Ben oui, le mouvement des gilets jaunes a « un impact sévère » sur l’économie : et heureusement !
Entre les interventions délirantes de ses ministres (Castaner et les « séditieux », Darmanin et sa « peste brune », etc.), les interviews droit-dans-mes-bottes de son Premier ministre et le discours "en-même-tempiste" du Président lui-même mardi, une conférence de presse est passée plus inaperçue : celle du ministre de l'Économie Bruno Le Maire.
Faisant le point sur les conséquences du mouvement des gilets jaunes sur l'économie, il égrenait les chiffres et les doléances que lui avaient fait remonter les organisations patronales. Il présentait aussi ses solutions concrètes pour accompagner cette phase délicate. Bruno Le Maire était dans son rôle et, contrairement à ses petits camarades un peu chiens fous qui assenaient leurs leçons de morale et d'histoire (centrées exclusivement sur les années 30 et le nazisme), il restait prudemment dans son domaine : l'économie. Oh, on sentait tout de même une pointe de culpabilisation quand il déplorait la chute du chiffre d'affaires, dans certains grands magasins, de 35 % le 17 novembre... On se disait que ce n'était tout de même pas la fin du monde, non ?

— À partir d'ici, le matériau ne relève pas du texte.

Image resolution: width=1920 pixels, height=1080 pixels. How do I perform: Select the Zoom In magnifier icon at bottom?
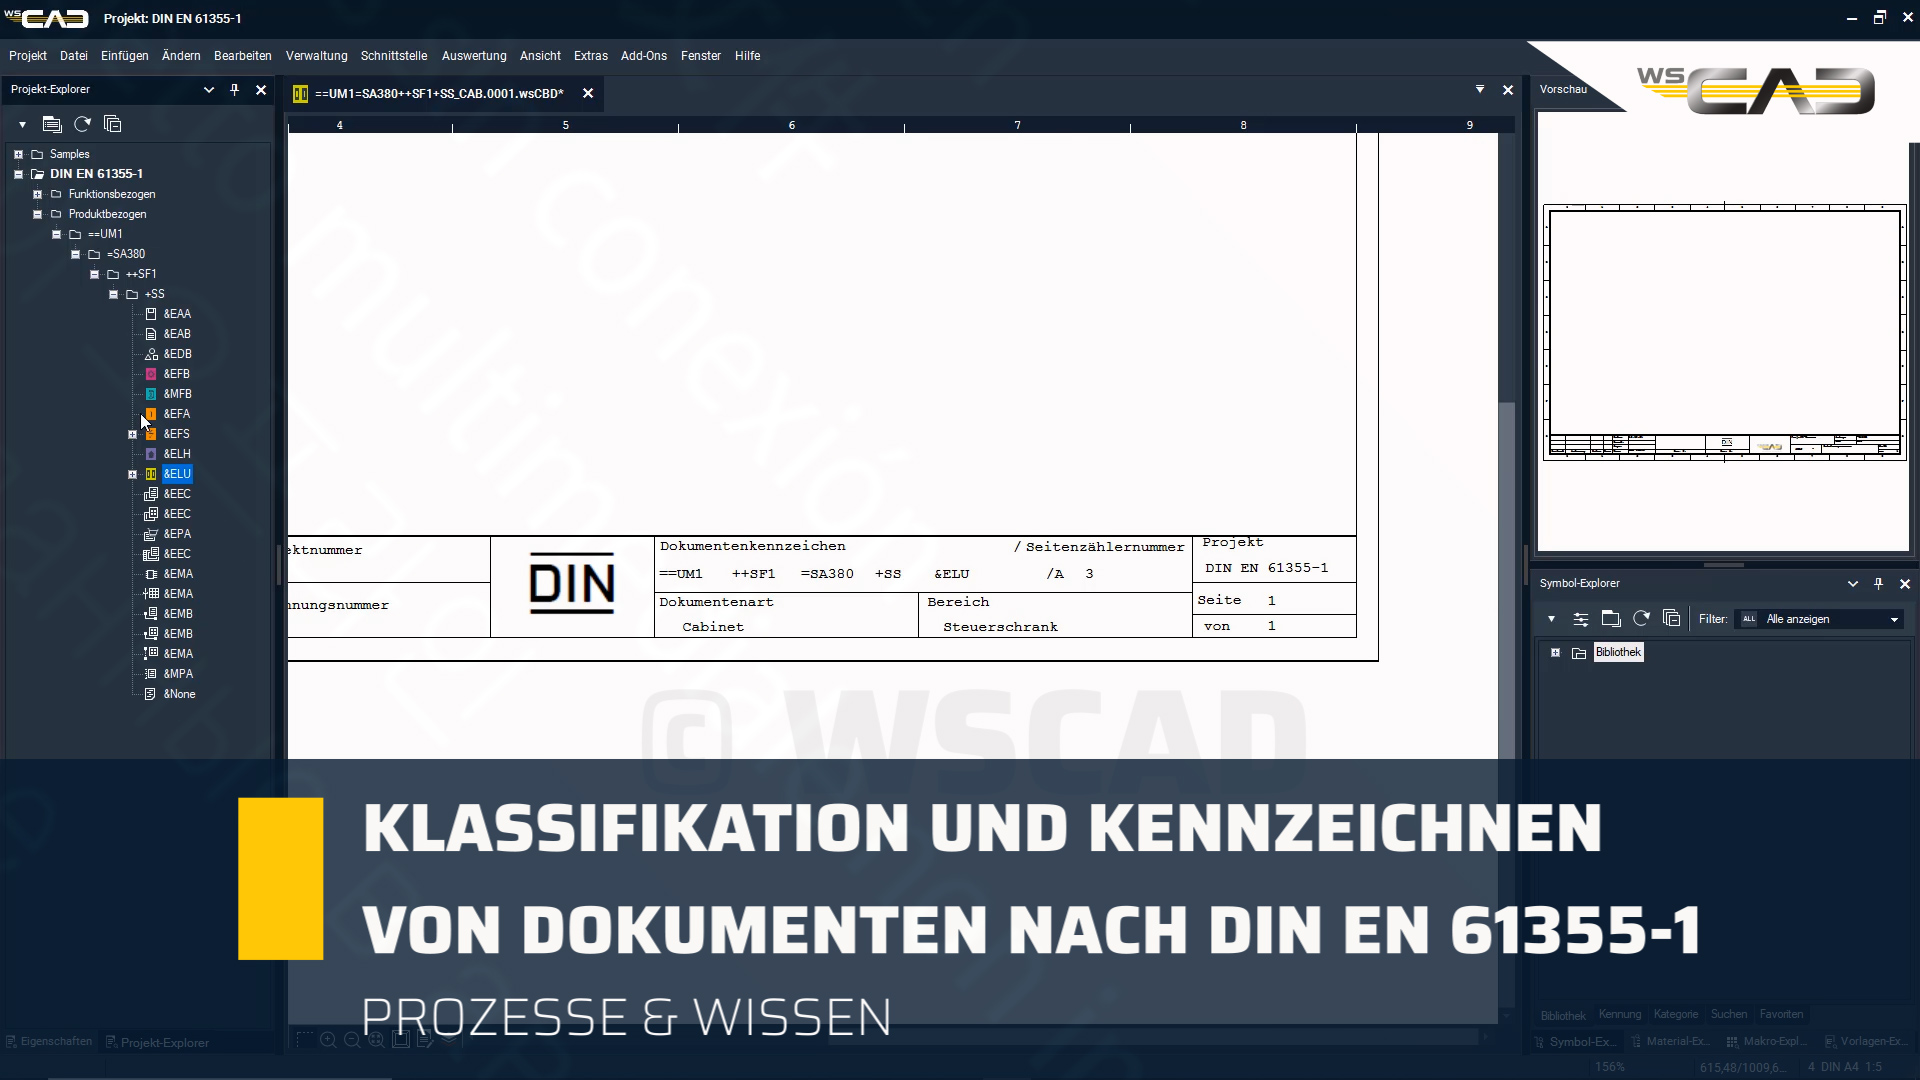(x=328, y=1040)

On a, ici ou là, déploré ou moqué l'amateurisme des gilets jaunes. On devrait, au contraire, saluer leur efficacité : contrairement à certains mouvements sociaux qui dérangent peu, ou seulement les usagers, mais pas les décideurs, les gilets jaunes ont su toucher aux centres névralgiques : grande distribution, péages, dépôts. Leur but est clair : que les grands patrons fassent pression sur leur ami Macron. Ce n'est pas la moindre originalité de ce mouvement d'un nouveau genre. Peut-être parce qu'ils sont, justement, issus du monde économique. Ils sont les rouages sans lesquels la machine ne tourne plus. Et là, ils n'en peuvent plus.
On veut bien comprendre l'inquiétude de tous ceux - fournisseurs, commerçants, etc. - dont une grosse partie du chiffre d'affaires dépend de ces semaines précédant les fêtes. Mais on sait aussi que, dans ces cas-là, il y a ensuite rattrapage des achats. Et puis, on voit aussi que les indépendants - artisans, commerçants – sont, comme 80 % des Français, solidaires de ce mouvement car ils souffrent des mêmes maux. Donc, de même que le grossier chantage au fascisme des sieurs Castaner et Darmanin faisait pschitt, toute tentative de chantage à la panne économique du pays était vouée à l'échec. Et M. Le Maire ne la tenta même pas. Il se contenta d'un « impact sévère sur l'économie ». À l'heure où la croissance n'est pas au rendez-vous et où l'Allemagne - sans gilets jaunes - fait un -0,8 %, l'inquiétude du gouvernement est compréhensible. Mais il ne doit s'en prendre qu'à lui-même.
Puisque MM. Macron et Le Maire ne jurent que par la croissance, ils seraient bien inspirés d'écouter enfin ces gens qui ont un tel pouvoir de nuisance économique, selon eux. Mais aussi de se rappeler leurs lointains cours de latin ou d'histoire romaine, vite archivés pour faire l'ENA, et de relire Tite-Live et le célèbre apologue des membres et de l'estomac. Ou La Fontaine. En 494 av. J.-C., la plèbe romaine, oppressée de dettes, décida de se révolter et de faire sécession sur l'Aventin. Les patriciens, sentant la menace que cela faisait peser sur leur prospérité et désireux de réintégrer les plébéiens (Emmanuel Macron dirait aujourd'hui « les classes laborieuses »...), dépêchèrent « un homme éloquent et aimé de la plèbe dont il était issu ». C'est lui qui prononça ce discours des membres révoltés qui cessent d'alimenter l'estomac mais qui tombent eux aussi dans une faiblesse extrême. Mais il ne se contenta pas de ce discours qui les ramena et arriva avec des mesures politiques et économiques, comme la création de deux tribuns de la plèbe inviolables.
Les gilets jaunes ont désigné leurs tribuns, mais le pouvoir macronien n'a pas la sagesse des Romains d'alors, ni de Ménénius Agrippa à leur envoyer. C'est tout son drame. Les classiques poussiéreux, ce n'est pas très tendance pour organiser une fête de la Musique électro sur le perron de l'Élysée, mais cela peut être utile quand on est à la tête d'un État à la société aussi fracturée que la société romaine et où certaines catégories entières, comme la plèbe jadis, menacent de faire sécession.